What you should do:
Please copy out the entries below exactly, beginning with the line that contains "The image size is (713, 457)." and ending with the line that contains "Tick the 銀行に行く", and include nothing outside that span.

-- Opening Marker --

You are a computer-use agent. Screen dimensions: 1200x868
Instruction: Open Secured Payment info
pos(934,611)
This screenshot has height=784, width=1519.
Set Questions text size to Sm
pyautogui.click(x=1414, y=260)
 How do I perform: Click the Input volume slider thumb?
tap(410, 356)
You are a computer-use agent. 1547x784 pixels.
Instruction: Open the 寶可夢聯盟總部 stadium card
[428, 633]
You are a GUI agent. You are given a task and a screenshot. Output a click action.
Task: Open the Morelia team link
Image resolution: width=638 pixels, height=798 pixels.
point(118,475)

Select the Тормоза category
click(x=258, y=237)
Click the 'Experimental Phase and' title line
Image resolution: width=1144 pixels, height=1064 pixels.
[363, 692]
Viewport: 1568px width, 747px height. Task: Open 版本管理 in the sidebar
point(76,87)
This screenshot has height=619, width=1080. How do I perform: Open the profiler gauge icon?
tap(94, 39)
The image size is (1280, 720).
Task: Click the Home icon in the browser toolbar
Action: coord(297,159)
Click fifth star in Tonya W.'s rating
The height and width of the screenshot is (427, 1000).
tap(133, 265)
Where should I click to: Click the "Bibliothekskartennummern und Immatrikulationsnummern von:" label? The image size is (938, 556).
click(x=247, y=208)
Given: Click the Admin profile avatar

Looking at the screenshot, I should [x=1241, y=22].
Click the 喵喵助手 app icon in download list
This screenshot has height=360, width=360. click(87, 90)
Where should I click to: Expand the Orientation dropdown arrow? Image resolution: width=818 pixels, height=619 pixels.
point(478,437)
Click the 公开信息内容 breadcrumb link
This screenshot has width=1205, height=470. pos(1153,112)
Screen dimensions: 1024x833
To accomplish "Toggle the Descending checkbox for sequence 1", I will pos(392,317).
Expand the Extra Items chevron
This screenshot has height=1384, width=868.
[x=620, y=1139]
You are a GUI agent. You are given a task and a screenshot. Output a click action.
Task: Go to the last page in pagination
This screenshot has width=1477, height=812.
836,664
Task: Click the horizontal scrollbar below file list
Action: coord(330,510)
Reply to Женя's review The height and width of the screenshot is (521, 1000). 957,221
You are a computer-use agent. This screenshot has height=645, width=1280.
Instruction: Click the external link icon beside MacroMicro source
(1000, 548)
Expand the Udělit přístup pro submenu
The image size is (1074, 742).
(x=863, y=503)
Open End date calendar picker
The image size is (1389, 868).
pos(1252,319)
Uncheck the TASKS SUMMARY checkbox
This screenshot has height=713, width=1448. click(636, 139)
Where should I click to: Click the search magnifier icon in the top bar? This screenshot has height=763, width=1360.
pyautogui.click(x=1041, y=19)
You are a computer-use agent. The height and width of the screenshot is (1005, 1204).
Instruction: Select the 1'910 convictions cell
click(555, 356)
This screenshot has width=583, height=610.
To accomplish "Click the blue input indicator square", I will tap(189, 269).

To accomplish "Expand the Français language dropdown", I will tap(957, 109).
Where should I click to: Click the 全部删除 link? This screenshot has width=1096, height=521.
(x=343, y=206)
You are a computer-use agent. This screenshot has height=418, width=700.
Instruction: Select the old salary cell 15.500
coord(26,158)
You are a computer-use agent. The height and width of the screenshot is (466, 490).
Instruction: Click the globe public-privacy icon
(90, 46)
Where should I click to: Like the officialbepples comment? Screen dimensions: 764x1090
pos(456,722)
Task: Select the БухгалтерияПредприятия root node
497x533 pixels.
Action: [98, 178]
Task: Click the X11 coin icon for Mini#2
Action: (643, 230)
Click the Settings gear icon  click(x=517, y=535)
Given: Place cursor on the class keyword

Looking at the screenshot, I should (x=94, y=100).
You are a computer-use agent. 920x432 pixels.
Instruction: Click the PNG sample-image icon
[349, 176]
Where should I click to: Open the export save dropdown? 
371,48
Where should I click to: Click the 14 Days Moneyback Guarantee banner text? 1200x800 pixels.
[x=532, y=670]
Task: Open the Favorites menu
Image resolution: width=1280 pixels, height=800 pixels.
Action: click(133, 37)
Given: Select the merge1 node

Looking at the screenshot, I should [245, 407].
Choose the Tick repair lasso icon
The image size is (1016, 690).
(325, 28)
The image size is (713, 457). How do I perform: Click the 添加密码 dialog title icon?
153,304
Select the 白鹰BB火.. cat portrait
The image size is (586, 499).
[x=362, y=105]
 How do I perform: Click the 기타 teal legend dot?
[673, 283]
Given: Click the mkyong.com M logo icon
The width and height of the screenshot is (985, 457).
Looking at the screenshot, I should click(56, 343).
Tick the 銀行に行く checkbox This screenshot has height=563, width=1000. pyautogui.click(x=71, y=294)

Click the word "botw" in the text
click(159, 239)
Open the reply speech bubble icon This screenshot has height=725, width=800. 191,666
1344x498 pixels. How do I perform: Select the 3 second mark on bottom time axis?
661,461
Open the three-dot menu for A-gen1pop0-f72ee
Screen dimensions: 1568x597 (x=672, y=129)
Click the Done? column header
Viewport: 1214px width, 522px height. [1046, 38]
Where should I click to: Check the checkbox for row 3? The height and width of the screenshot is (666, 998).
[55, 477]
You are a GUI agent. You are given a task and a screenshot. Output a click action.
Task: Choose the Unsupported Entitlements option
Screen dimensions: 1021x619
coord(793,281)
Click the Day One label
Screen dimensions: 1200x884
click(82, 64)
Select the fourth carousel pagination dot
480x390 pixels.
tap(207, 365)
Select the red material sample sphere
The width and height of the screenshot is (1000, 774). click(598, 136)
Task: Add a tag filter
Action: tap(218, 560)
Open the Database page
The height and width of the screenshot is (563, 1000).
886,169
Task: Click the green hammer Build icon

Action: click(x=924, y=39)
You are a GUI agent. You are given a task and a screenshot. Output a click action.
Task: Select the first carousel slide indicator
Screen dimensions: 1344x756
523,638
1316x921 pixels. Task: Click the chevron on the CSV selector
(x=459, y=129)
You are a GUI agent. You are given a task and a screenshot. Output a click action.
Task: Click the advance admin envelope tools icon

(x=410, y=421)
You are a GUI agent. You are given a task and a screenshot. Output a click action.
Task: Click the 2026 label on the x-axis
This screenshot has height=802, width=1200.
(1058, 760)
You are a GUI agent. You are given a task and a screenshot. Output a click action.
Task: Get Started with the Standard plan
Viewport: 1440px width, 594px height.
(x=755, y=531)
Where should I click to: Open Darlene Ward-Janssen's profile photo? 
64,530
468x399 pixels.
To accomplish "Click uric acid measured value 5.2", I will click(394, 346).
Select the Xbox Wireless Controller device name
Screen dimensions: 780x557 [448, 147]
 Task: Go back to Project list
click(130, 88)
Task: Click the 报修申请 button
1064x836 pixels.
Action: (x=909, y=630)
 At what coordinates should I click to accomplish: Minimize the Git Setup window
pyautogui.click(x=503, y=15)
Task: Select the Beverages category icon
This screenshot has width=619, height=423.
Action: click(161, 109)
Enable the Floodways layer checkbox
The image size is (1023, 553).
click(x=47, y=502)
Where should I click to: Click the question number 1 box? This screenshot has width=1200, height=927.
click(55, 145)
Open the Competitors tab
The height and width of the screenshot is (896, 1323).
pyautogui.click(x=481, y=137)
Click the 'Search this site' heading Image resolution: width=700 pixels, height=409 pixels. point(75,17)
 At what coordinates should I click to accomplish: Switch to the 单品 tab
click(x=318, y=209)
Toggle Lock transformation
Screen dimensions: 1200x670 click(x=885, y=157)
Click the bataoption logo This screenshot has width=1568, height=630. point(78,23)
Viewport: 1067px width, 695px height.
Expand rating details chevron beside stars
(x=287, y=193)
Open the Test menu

-- Closing Marker --

Output for this task:
The image size is (713, 457). How do I perform: Click the 添加密码 dialog title icon?
153,304
Select the 白鹰BB火.. cat portrait
The image size is (586, 499).
[x=362, y=105]
 How do I perform: Click the 기타 teal legend dot?
[673, 283]
Given: Click the mkyong.com M logo icon
The width and height of the screenshot is (985, 457).
Looking at the screenshot, I should click(56, 343).
Tick the 銀行に行く checkbox This screenshot has height=563, width=1000. pyautogui.click(x=71, y=294)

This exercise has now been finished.